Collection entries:
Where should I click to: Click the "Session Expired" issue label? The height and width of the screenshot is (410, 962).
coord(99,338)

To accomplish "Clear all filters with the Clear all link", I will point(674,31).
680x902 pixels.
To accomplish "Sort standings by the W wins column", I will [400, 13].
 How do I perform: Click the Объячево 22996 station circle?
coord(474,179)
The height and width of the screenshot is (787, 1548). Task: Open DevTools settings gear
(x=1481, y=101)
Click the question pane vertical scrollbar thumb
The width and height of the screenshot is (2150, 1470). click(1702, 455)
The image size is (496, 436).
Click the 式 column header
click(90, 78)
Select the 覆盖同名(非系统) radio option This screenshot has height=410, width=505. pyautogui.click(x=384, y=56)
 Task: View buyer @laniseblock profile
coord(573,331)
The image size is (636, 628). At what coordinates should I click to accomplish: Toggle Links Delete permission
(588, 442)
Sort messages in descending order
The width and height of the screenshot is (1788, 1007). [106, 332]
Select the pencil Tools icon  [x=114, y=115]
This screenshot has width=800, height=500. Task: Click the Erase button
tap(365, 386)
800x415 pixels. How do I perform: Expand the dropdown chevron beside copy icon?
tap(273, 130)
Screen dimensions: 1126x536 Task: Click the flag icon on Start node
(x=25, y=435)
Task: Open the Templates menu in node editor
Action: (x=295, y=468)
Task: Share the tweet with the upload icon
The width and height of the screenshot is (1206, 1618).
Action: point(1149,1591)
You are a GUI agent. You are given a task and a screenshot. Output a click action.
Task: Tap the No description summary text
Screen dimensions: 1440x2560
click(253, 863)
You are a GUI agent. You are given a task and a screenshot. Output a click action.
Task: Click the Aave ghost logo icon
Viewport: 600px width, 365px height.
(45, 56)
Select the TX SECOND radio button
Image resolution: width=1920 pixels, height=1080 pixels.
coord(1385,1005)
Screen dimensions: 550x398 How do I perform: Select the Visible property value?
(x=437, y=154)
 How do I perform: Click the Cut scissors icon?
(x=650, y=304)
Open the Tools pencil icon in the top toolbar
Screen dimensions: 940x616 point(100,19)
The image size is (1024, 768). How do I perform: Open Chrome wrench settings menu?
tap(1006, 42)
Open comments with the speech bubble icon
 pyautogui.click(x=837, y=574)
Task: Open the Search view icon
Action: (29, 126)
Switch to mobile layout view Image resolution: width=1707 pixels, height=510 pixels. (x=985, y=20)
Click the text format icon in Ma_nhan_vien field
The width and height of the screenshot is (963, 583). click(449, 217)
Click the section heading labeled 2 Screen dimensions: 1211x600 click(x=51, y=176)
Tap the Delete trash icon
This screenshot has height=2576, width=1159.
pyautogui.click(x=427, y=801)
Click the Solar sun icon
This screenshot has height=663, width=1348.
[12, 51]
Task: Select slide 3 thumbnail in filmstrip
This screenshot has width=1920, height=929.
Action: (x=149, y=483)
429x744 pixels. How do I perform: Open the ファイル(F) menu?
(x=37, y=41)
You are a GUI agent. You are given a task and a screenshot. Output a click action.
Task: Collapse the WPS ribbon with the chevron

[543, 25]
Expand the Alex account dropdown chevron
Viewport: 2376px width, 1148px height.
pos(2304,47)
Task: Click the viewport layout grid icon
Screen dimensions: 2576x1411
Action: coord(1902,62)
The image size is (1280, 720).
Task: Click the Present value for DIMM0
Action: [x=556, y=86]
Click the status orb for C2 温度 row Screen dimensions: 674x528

> **Do this**: Echo the listing above line for line, with no changes.

> **Reply**:
Where should I click to: Click the "Session Expired" issue label? The height and width of the screenshot is (410, 962).
coord(99,338)

To accomplish "Clear all filters with the Clear all link", I will point(674,31).
680x902 pixels.
To accomplish "Sort standings by the W wins column", I will [400, 13].
 How do I perform: Click the Объячево 22996 station circle?
coord(474,179)
The height and width of the screenshot is (787, 1548). Task: Open DevTools settings gear
(x=1481, y=101)
Click the question pane vertical scrollbar thumb
The width and height of the screenshot is (2150, 1470). click(1702, 455)
The image size is (496, 436).
Click the 式 column header
click(90, 78)
Select the 覆盖同名(非系统) radio option This screenshot has height=410, width=505. pyautogui.click(x=384, y=56)
 Task: View buyer @laniseblock profile
coord(573,331)
The image size is (636, 628). At what coordinates should I click to accomplish: Toggle Links Delete permission
(588, 442)
Sort messages in descending order
The width and height of the screenshot is (1788, 1007). [106, 332]
Select the pencil Tools icon  [x=114, y=115]
This screenshot has width=800, height=500. Task: Click the Erase button
tap(365, 386)
800x415 pixels. How do I perform: Expand the dropdown chevron beside copy icon?
tap(273, 130)
Screen dimensions: 1126x536 Task: Click the flag icon on Start node
(x=25, y=435)
Task: Open the Templates menu in node editor
Action: (x=295, y=468)
Task: Share the tweet with the upload icon
The width and height of the screenshot is (1206, 1618).
Action: point(1149,1591)
You are a GUI agent. You are given a task and a screenshot. Output a click action.
Task: Tap the No description summary text
Screen dimensions: 1440x2560
click(253, 863)
You are a GUI agent. You are given a task and a screenshot. Output a click action.
Task: Click the Aave ghost logo icon
Viewport: 600px width, 365px height.
(45, 56)
Select the TX SECOND radio button
Image resolution: width=1920 pixels, height=1080 pixels.
coord(1385,1005)
Screen dimensions: 550x398 How do I perform: Select the Visible property value?
(x=437, y=154)
 How do I perform: Click the Cut scissors icon?
(x=650, y=304)
Open the Tools pencil icon in the top toolbar
Screen dimensions: 940x616 point(100,19)
The image size is (1024, 768). How do I perform: Open Chrome wrench settings menu?
tap(1006, 42)
Open comments with the speech bubble icon
 pyautogui.click(x=837, y=574)
Task: Open the Search view icon
Action: (29, 126)
Switch to mobile layout view Image resolution: width=1707 pixels, height=510 pixels. (x=985, y=20)
Click the text format icon in Ma_nhan_vien field
The width and height of the screenshot is (963, 583). click(449, 217)
Click the section heading labeled 2 Screen dimensions: 1211x600 click(x=51, y=176)
Tap the Delete trash icon
This screenshot has height=2576, width=1159.
pyautogui.click(x=427, y=801)
Click the Solar sun icon
This screenshot has height=663, width=1348.
[12, 51]
Task: Select slide 3 thumbnail in filmstrip
This screenshot has width=1920, height=929.
Action: (x=149, y=483)
429x744 pixels. How do I perform: Open the ファイル(F) menu?
(x=37, y=41)
You are a GUI agent. You are given a task and a screenshot. Output a click action.
Task: Collapse the WPS ribbon with the chevron

[543, 25]
Expand the Alex account dropdown chevron
Viewport: 2376px width, 1148px height.
pos(2304,47)
Task: Click the viewport layout grid icon
Screen dimensions: 2576x1411
Action: coord(1902,62)
The image size is (1280, 720).
Task: Click the Present value for DIMM0
Action: [x=556, y=86]
Click the status orb for C2 温度 row Screen dimensions: 674x528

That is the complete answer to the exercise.